## Task prompt
Please report every line of the listing below that has the word "checkbox" in it.
Stored data below:
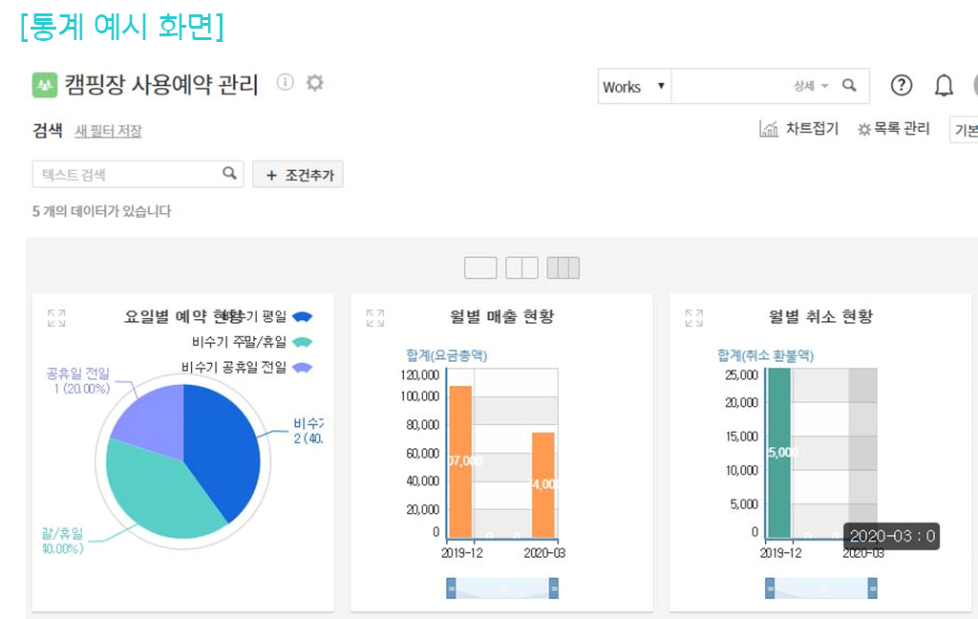Click the magnifier icon in top search bar
This screenshot has height=619, width=978.
click(849, 86)
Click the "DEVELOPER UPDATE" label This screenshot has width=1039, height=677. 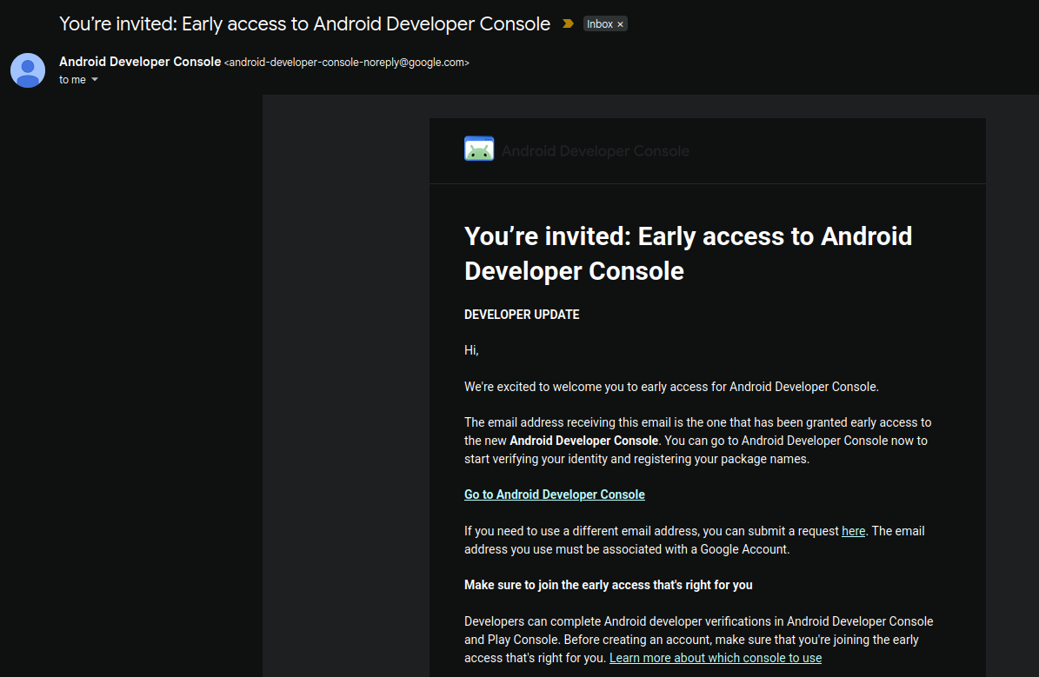pos(522,315)
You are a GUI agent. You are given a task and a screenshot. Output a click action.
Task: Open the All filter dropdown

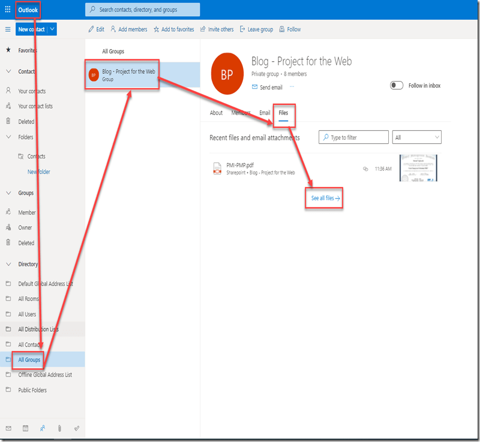pyautogui.click(x=417, y=137)
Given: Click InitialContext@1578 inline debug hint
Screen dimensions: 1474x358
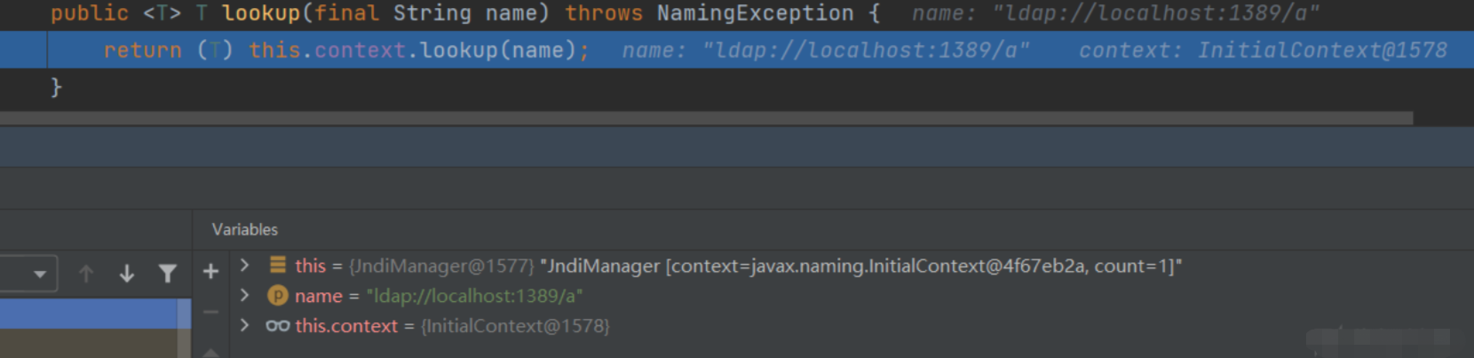Looking at the screenshot, I should pos(1321,51).
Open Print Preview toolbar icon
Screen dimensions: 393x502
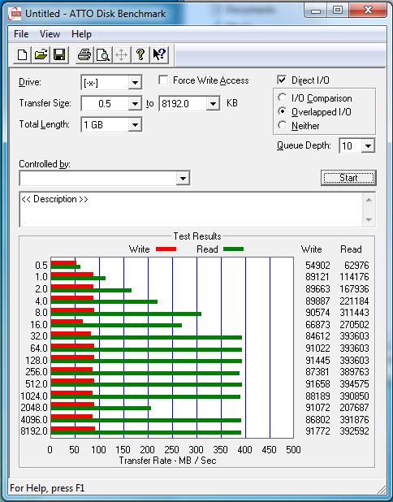103,54
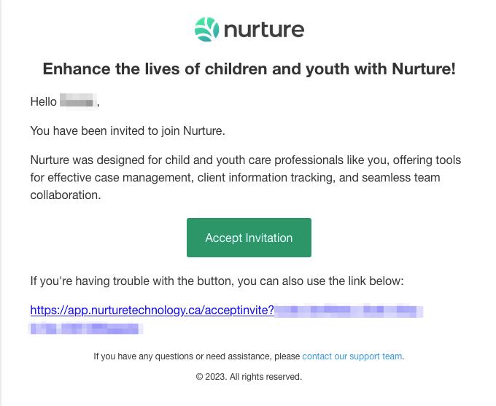This screenshot has width=496, height=406.
Task: Click the nurture wordmark beside the logo
Action: coord(263,31)
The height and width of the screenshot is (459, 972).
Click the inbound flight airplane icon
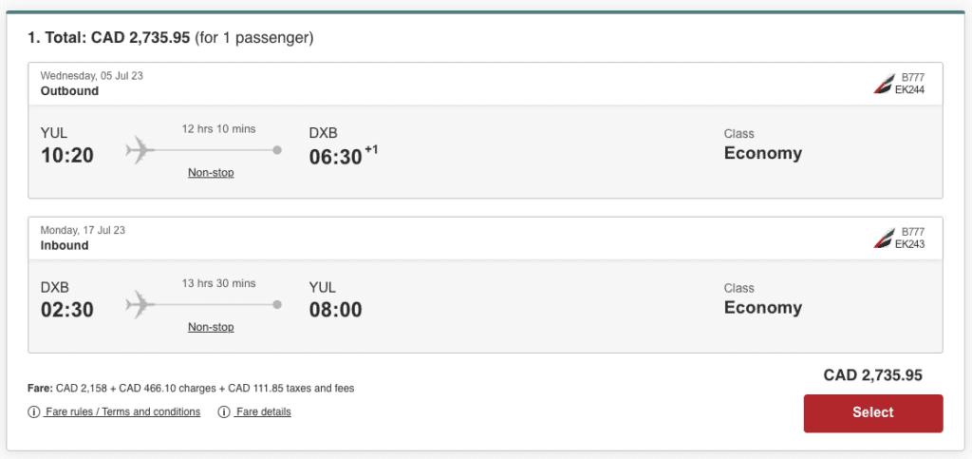(x=140, y=304)
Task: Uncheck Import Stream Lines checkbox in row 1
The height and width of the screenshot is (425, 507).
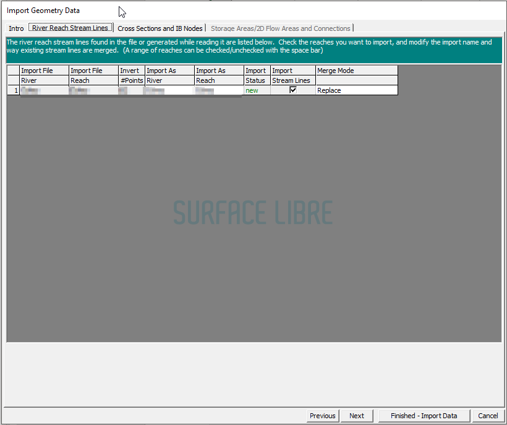Action: click(x=293, y=90)
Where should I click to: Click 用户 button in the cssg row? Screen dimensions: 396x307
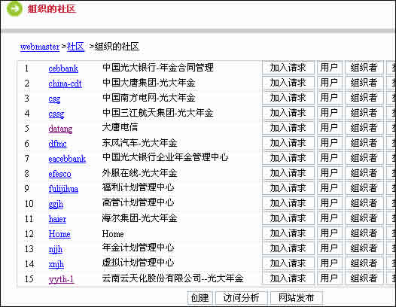point(329,113)

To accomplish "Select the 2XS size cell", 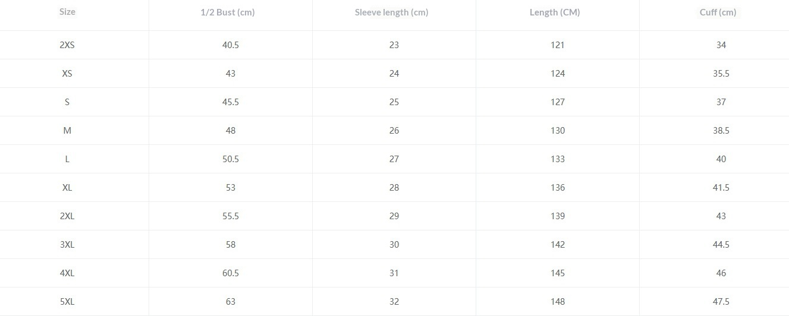I will tap(67, 45).
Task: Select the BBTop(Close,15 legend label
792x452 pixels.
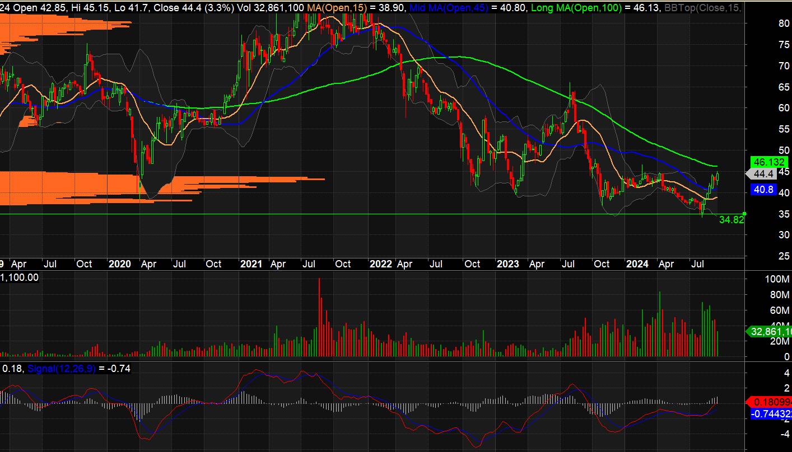Action: [702, 8]
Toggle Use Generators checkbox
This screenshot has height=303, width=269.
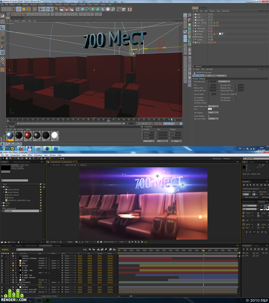pos(209,100)
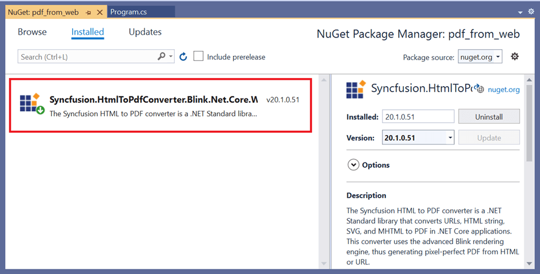Click the package search input field

pyautogui.click(x=87, y=57)
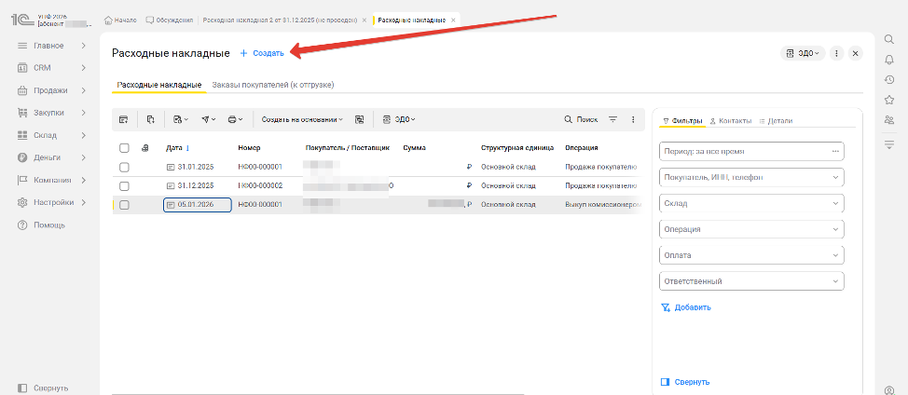The height and width of the screenshot is (395, 908).
Task: Open the Оплата filter dropdown
Action: click(751, 255)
End of Stored data.
## Response to this task
Task: Uncheck Import Stream Lines checkbox in row 1
Toggle Use Generators checkbox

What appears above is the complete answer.